Given entries =>
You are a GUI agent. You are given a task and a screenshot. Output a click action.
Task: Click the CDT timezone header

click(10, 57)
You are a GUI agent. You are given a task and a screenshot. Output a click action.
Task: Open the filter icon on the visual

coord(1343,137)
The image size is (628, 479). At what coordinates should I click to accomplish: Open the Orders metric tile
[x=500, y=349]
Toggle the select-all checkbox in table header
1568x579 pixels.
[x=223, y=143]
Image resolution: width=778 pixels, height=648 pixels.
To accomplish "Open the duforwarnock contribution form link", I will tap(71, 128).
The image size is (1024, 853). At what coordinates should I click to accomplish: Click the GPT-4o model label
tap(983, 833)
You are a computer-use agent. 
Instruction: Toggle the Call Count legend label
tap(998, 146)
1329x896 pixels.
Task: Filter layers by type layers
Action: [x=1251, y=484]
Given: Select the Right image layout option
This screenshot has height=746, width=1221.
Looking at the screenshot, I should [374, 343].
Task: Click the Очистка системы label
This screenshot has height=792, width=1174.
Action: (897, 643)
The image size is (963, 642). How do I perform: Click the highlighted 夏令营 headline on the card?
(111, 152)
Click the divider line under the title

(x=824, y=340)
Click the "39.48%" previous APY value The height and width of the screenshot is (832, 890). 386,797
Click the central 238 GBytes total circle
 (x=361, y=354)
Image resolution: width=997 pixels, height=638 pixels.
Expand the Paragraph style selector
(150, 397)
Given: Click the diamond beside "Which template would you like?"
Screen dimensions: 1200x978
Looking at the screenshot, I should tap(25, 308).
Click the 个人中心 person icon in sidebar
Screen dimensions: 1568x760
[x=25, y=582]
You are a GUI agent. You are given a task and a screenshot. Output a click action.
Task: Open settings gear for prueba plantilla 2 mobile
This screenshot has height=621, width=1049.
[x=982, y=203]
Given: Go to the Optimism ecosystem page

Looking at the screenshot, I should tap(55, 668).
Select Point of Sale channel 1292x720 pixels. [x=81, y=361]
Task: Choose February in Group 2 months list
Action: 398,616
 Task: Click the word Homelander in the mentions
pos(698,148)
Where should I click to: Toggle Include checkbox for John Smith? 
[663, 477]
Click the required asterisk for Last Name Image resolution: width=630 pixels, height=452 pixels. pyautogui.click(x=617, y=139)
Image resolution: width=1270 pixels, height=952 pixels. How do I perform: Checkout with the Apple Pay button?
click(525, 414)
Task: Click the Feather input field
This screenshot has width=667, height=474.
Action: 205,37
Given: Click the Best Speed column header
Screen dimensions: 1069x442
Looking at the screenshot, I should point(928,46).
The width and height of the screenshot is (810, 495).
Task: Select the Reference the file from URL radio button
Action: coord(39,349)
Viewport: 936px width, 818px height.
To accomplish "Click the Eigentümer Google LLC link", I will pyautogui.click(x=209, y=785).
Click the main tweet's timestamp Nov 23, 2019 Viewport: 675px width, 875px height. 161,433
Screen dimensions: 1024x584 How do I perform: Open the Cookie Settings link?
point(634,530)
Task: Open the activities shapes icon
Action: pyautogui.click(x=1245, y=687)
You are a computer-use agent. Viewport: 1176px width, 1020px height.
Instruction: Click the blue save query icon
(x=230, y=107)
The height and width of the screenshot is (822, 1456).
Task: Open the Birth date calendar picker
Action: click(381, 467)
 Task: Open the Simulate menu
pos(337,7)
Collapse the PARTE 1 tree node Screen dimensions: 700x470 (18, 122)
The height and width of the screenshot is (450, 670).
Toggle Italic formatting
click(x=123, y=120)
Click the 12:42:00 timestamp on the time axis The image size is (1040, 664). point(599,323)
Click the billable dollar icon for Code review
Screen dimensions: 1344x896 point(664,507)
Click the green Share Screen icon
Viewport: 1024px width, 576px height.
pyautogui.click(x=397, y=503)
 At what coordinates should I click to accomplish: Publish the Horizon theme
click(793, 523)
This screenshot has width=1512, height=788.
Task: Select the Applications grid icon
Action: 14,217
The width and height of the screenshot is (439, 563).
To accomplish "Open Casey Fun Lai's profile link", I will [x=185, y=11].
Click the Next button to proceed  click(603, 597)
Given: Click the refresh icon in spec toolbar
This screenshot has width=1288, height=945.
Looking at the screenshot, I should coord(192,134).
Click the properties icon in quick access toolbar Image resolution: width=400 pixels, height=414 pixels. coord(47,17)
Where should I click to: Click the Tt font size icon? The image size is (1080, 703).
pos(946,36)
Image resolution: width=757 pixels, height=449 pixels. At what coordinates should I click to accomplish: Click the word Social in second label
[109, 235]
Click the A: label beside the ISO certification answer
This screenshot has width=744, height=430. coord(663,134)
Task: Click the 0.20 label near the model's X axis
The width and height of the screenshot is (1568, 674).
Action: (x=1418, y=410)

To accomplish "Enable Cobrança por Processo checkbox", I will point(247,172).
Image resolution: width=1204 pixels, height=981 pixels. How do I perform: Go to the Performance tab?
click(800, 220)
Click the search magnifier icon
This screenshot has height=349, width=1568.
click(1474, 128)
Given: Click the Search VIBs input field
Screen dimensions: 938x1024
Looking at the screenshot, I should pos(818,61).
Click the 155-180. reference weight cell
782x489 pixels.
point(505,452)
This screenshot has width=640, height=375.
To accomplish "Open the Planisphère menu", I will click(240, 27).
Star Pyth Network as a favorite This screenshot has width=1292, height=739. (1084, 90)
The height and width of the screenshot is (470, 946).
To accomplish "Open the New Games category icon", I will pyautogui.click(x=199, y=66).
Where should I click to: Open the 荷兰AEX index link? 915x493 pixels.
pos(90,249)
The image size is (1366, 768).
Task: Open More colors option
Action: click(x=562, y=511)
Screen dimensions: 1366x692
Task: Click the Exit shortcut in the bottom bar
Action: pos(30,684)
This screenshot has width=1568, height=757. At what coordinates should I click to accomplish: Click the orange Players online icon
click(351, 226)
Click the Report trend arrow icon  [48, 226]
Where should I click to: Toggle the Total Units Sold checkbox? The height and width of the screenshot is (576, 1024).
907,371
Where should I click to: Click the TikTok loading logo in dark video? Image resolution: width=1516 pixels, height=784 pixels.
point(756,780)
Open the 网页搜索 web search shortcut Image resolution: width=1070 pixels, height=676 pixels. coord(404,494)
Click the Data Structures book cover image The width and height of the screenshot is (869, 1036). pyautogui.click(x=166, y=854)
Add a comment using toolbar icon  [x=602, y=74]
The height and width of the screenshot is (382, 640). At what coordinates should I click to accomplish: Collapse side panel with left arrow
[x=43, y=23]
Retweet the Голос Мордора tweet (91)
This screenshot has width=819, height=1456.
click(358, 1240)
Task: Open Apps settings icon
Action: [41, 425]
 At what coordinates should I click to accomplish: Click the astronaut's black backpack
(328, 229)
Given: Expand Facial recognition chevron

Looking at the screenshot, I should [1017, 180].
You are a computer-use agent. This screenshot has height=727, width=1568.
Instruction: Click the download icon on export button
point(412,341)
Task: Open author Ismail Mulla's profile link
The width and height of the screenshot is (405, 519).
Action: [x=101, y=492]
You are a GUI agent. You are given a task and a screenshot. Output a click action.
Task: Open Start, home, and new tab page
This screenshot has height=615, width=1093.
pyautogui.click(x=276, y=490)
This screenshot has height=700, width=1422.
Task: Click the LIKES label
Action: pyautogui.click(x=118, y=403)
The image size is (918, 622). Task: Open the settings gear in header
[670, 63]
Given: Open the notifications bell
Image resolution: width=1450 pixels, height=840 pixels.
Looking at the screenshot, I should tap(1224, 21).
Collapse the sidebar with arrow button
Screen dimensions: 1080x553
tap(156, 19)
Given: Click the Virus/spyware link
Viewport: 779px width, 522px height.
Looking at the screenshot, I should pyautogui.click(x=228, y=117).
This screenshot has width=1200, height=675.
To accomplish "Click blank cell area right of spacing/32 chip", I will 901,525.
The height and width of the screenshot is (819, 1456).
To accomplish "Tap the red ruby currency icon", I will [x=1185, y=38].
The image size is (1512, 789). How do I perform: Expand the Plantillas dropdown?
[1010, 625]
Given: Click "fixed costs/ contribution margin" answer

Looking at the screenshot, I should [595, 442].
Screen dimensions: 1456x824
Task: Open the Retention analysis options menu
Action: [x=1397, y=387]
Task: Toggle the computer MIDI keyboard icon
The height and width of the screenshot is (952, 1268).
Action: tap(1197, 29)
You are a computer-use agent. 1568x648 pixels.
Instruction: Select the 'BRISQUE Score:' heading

Exercise requirements => Could you reproduce the lines above, from the one that holds "The height and width of the screenshot is (819, 1456)." through the last, exactly as they stand?

Solved problem =>
The height and width of the screenshot is (819, 1456).
To accomplish "Tap the red ruby currency icon", I will [x=1185, y=38].
The image size is (1512, 789). How do I perform: Expand the Plantillas dropdown?
[1010, 625]
Given: Click "fixed costs/ contribution margin" answer

Looking at the screenshot, I should [595, 442].
Screen dimensions: 1456x824
Task: Open the Retention analysis options menu
Action: [x=1397, y=387]
Task: Toggle the computer MIDI keyboard icon
The height and width of the screenshot is (952, 1268).
Action: tap(1197, 29)
You are a computer-use agent. 1568x648 pixels.
Instruction: Select the 'BRISQUE Score:' heading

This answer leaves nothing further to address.